Still not sure about this series - I find the writing style a bit strange and the behaviour of the characters very peculiar. They constantly bump into relevant characters in the street - is Sweden such a small place? Rekke is weird and often annoying & Michaela is a police officer who is never at work. Feels like the author has read too many Sherlock Holmes novels and then given it a Scandinavian twist? Will probably not read any more in the series.
I usually love a bit of Scandi mystery/thriller noir but could not get into this book. The writing was easy enough to read (kudos to the translator) but the convoluted nature of the story and events was both odd and difficult to follow. There was a lack of fluidity. I loved the author's Millenium Series - just not this book (and perhaps not this series).

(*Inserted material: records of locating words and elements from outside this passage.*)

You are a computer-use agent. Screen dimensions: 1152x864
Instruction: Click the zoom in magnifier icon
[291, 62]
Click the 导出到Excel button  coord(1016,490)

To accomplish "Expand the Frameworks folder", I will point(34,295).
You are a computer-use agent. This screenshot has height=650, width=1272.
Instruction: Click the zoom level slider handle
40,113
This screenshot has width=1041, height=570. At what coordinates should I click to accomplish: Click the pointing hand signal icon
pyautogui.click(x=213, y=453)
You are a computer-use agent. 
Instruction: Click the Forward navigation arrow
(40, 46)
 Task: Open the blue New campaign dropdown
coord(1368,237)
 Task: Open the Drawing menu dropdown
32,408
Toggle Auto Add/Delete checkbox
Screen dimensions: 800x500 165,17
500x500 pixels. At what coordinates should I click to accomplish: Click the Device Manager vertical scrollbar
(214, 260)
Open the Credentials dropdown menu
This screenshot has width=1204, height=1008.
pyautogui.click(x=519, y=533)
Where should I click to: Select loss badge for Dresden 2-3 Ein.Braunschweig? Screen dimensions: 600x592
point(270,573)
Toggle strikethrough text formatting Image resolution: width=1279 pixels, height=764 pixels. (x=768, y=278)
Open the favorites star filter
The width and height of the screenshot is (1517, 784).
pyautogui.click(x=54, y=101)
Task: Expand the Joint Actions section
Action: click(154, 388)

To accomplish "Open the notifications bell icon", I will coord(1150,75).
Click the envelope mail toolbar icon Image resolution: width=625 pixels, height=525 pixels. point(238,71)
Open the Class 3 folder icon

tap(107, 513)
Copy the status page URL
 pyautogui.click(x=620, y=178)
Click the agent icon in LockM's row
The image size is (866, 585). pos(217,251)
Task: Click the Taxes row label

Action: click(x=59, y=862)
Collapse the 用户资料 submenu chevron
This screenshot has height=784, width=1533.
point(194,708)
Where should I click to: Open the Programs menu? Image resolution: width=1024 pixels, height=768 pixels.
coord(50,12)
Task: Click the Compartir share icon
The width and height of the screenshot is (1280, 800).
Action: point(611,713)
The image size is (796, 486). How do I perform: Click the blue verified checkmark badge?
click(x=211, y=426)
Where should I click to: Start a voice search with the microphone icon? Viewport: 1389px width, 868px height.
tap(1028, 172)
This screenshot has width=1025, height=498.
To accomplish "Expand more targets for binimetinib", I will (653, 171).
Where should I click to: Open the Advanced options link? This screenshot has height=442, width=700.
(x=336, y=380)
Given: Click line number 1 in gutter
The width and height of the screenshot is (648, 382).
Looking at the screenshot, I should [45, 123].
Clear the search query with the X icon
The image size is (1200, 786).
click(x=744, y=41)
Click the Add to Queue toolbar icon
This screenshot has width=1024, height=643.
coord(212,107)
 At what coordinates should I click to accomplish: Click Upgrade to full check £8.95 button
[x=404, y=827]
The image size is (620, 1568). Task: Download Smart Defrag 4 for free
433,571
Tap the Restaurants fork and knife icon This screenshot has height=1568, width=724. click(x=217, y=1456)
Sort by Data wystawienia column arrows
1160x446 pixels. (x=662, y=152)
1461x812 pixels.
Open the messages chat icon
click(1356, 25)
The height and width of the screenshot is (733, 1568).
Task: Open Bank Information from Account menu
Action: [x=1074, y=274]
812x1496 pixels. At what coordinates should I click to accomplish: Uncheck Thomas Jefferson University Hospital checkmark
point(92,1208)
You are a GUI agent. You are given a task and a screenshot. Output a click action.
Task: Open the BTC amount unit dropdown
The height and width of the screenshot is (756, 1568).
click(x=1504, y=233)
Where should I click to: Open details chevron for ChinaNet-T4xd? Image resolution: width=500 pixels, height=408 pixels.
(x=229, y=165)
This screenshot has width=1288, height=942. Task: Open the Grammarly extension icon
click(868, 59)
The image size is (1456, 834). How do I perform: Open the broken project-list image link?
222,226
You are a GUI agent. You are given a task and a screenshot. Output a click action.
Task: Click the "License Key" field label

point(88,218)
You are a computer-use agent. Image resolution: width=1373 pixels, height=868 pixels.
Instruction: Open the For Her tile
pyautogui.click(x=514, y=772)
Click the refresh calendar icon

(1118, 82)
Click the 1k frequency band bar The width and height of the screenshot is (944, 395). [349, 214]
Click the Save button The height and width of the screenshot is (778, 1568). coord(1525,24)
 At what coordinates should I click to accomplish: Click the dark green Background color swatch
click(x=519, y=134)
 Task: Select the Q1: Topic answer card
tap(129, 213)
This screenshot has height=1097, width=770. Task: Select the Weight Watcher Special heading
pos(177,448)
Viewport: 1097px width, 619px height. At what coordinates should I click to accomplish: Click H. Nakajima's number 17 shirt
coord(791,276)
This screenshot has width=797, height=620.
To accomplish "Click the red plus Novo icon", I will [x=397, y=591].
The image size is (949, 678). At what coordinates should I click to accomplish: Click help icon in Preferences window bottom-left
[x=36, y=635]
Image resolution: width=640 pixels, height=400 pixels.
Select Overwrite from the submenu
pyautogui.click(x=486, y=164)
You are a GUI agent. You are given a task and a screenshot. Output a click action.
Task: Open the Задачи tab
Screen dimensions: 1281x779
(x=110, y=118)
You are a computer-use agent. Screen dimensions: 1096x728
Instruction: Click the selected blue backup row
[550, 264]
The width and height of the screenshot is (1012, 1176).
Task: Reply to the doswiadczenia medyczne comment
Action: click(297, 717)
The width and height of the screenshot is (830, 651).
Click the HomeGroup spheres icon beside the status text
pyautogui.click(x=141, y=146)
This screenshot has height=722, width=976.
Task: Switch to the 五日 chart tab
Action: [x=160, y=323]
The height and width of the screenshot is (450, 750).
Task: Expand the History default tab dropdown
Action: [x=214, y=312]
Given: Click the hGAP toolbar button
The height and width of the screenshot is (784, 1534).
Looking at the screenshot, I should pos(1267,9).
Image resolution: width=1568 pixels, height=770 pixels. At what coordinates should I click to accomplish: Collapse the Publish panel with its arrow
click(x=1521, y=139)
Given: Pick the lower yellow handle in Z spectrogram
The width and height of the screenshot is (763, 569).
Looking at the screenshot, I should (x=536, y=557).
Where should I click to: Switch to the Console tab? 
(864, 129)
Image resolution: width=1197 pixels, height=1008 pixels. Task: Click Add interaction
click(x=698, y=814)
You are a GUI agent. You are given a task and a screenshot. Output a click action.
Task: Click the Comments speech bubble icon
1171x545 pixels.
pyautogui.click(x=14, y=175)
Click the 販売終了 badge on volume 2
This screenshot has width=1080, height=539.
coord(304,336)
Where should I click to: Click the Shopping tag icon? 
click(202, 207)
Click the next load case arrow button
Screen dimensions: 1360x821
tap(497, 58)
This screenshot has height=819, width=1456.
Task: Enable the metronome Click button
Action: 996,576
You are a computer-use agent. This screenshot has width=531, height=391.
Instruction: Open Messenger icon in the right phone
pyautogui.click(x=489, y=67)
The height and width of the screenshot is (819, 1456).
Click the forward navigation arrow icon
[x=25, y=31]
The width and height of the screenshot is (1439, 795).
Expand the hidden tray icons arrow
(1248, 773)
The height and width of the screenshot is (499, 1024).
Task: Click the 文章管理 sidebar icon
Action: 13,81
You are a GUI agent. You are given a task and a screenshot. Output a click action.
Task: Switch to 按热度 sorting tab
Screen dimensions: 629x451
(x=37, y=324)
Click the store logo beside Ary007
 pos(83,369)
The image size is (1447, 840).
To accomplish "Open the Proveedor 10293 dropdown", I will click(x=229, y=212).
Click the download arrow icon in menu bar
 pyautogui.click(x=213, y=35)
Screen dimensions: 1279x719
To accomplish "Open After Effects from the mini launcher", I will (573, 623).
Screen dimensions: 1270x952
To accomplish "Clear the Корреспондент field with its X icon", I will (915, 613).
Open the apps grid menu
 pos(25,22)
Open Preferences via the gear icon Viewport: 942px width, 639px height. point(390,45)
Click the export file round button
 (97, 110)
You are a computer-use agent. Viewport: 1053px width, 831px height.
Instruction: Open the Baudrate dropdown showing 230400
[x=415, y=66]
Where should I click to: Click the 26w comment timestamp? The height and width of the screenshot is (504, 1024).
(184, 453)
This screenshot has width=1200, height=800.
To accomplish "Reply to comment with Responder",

This was an excellent mystery. It takes place in Stockholm where Hans Rekke (with some real personal challenges and Micaela Vargas (policewoman) are approached by a man whose wife has been missing for 14 years but has suddenly appeared in a photograph in Venice. Fast paced, great characters and location.
The beginning of this book just did not grab me, draw me in, as books usually do. However, it gradually improved and by the halfway point, I was content. I was not pleased with how badly the main character Rekke had physically, mentally degraded. And it seemed to take forever for him to get his act together.
It was a weird book in that I felt I had been dropped into the middle of it and the intensity was already high. That said, it was also very slow to start.
What I do not like: Protagonists with addiction issues (Harry Hole, Joona Linna) Or with mental health issues (Monk) Continuing boogeymen (Carrie Grethen)
Plunging us back into the political upheaval and financial crisis of the 1990s, as the iron curtain is finally lifted, the second Rekke and Vargas Investigation sees our heroes grapple with a fiendish case that affects them both in profoundly personal ways.
Just discovered this author - I’m looking forward to more!
Book #2 with Rekke & Vargas. Enjoyed it. Would put it in the "book candy" category, meaning a quick easy read. Clearly you can't pick your siblings. The ending was a bit meh for me, but I'm still giving it a 4* and hoping for a book #3 in this series.
I really liked the first part, but this one didn't work too well for me. I didn't remember the characters and there is no recap to remind the reader, so I was confused during the first quarter of the book. There is also an unspeakable act done to a cat that keeps being brought up again and again.